Top of TEXT EXCERPT

Lynn Hardesty quizzed St. Mary’s High School students Erick Walker and Kaleb Smith as they prepared to dissect a perch: “Which is the dorsal side of the fish?”
“We have two dorsal fins,” Hardesty explained. “Then, which is the anterior and posterior?”
As other students cut a flap in the fish body with surgical-type tools, she pointed out the liver, esophagus, heart, spleen, intestines and other organs. The objective was to perform a dissection properly with respect; gain an understanding of chordate fish anatomy and adaptations; and name, describe and identify various organs found in the perch.
Hardesty teaches anatomy, zoology and four biology classes at St. Mary’s, including one with honors students.
She proposed the course in zoology, including dissections, because it introduces students to the diverse animal kingdom with a survey of invertebrate and vertebrate animals.
Another semester course, anatomy, also involves some dissections. It covers the organization and function of all major body systems and their importance in everyday activities.
The dissections, for example, are important for learning about skeletons and bones. In anatomy they dissect chicken bones and a bovine eyeball.
A parishioner of St. Justin Martyr in Sunset Hills, Hardesty called science and faith complementary paths to understanding life. “When you think about life on a grand scheme,” she said, “you can look at it from a scientific point — what makes things alive, what keeps things living, how do things interact.”
But there’s another side, too — what is life. “We put both out there. In this classroom we explore the biology and the science side of things. But there’s the Guiding Hand of life. Science and faith don’t have to be at odds. There’s a lot of room for faith as we learn science.”

Bottom of TEXT EXCERPT
Top of RECORD EXTRACTS

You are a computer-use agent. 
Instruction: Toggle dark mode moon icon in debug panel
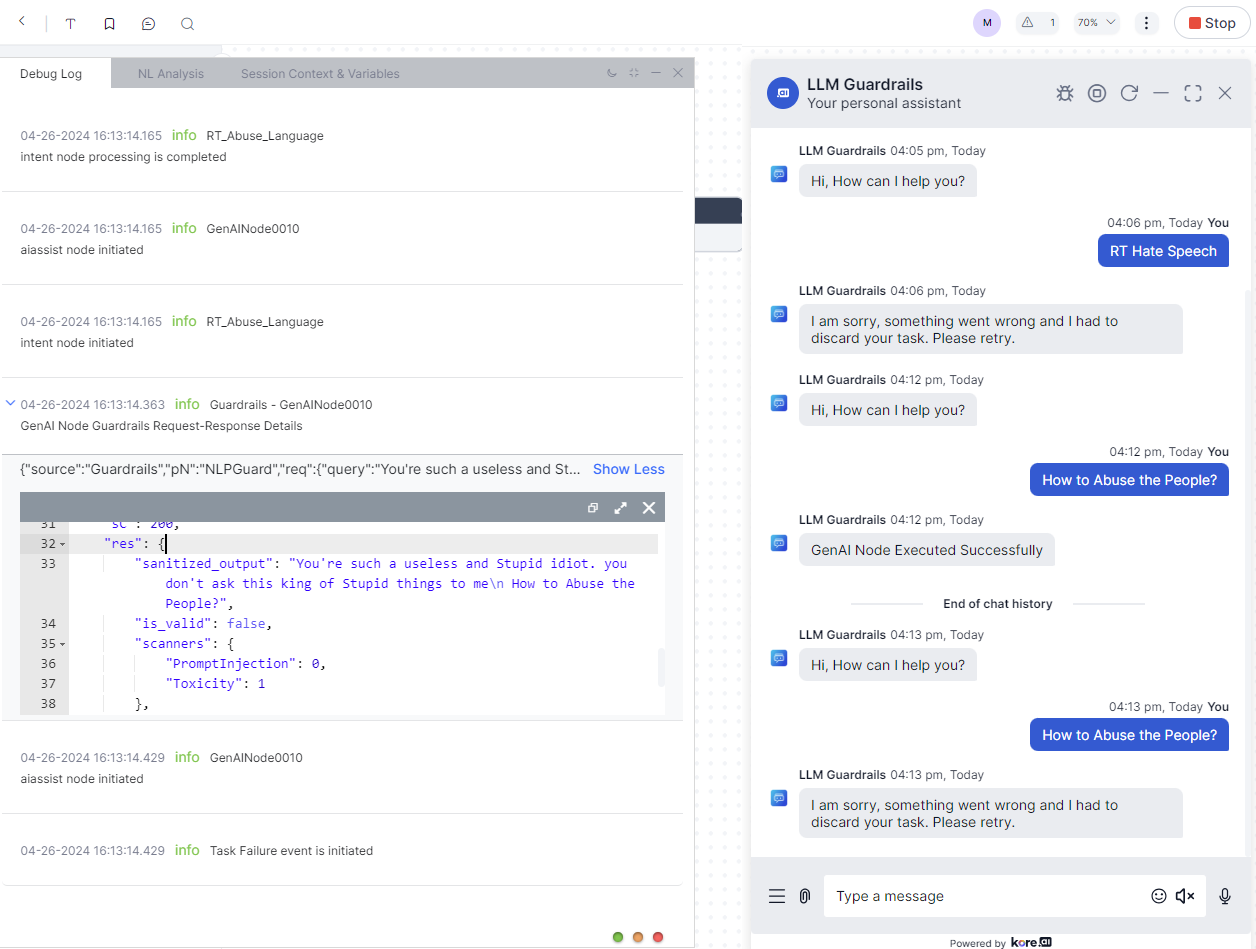point(612,73)
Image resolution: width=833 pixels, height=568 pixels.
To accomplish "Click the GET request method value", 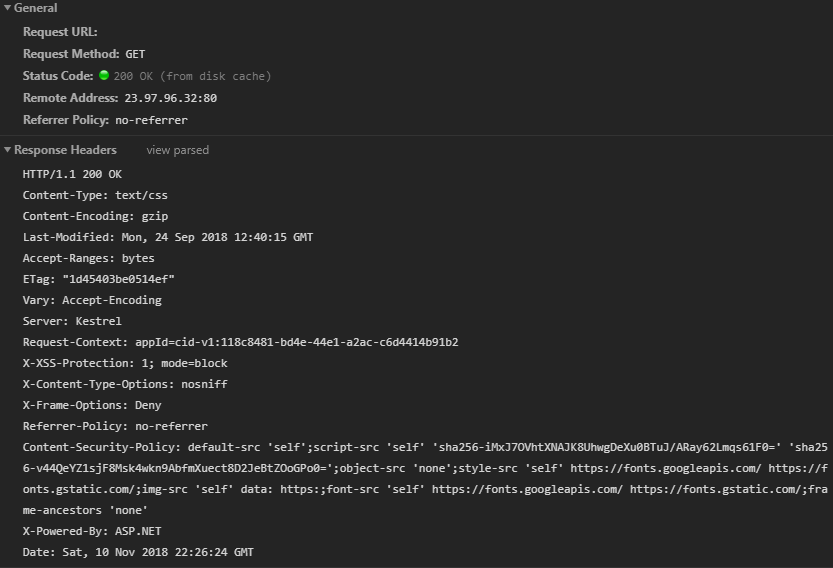I will tap(135, 54).
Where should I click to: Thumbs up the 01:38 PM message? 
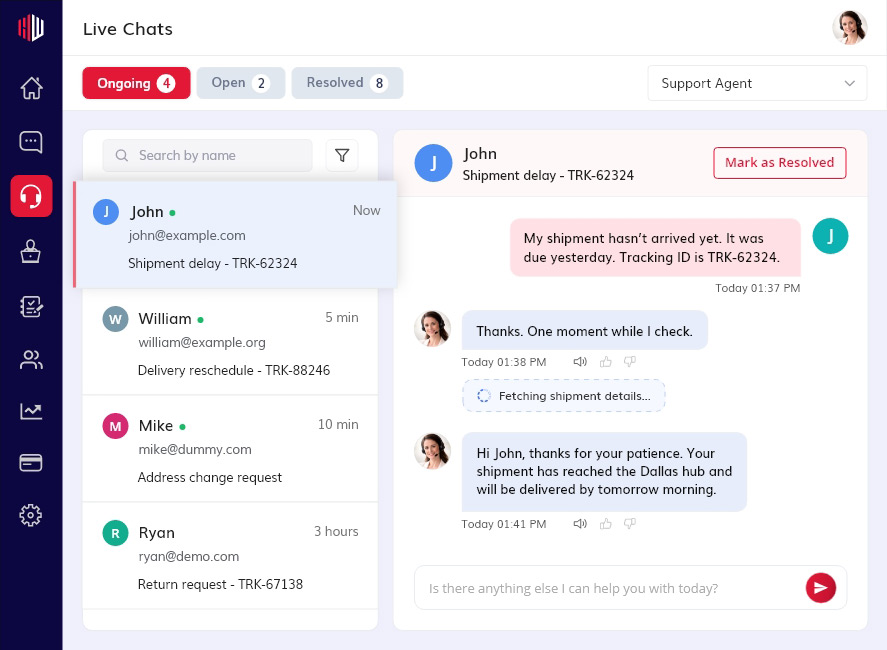coord(606,361)
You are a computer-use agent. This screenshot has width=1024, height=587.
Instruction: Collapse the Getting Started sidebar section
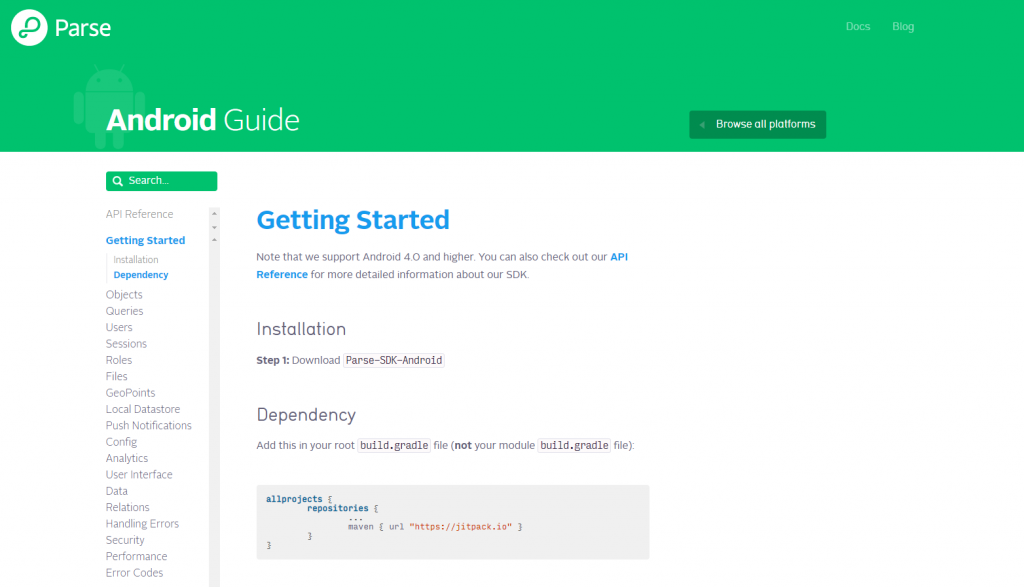click(145, 240)
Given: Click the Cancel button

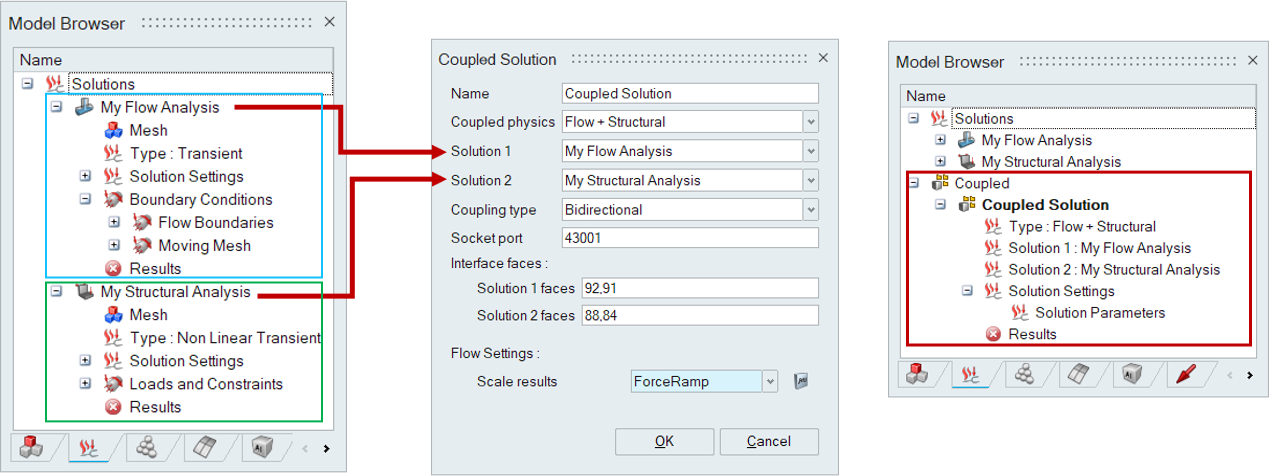Looking at the screenshot, I should click(768, 441).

Bottom of RECORD EXTRACTS

### PROMPT
Please reproduce the entire article about the St. Mary's High School dissection class, word for word.

### OUTPUT FOR THIS EXERCISE
Lynn Hardesty quizzed St. Mary’s High School students Erick Walker and Kaleb Smith as they prepared to dissect a perch: “Which is the dorsal side of the fish?”
“We have two dorsal fins,” Hardesty explained. “Then, which is the anterior and posterior?”
As other students cut a flap in the fish body with surgical-type tools, she pointed out the liver, esophagus, heart, spleen, intestines and other organs. The objective was to perform a dissection properly with respect; gain an understanding of chordate fish anatomy and adaptations; and name, describe and identify various organs found in the perch.
Hardesty teaches anatomy, zoology and four biology classes at St. Mary’s, including one with honors students.
She proposed the course in zoology, including dissections, because it introduces students to the diverse animal kingdom with a survey of invertebrate and vertebrate animals.
Another semester course, anatomy, also involves some dissections. It covers the organization and function of all major body systems and their importance in everyday activities.
The dissections, for example, are important for learning about skeletons and bones. In anatomy they dissect chicken bones and a bovine eyeball.
A parishioner of St. Justin Martyr in Sunset Hills, Hardesty called science and faith complementary paths to understanding life. “When you think about life on a grand scheme,” she said, “you can look at it from a scientific point — what makes things alive, what keeps things living, how do things interact.”
But there’s another side, too — what is life. “We put both out there. In this classroom we explore the biology and the science side of things. But there’s the Guiding Hand of life. Science and faith don’t have to be at odds. There’s a lot of room for faith as we learn science.”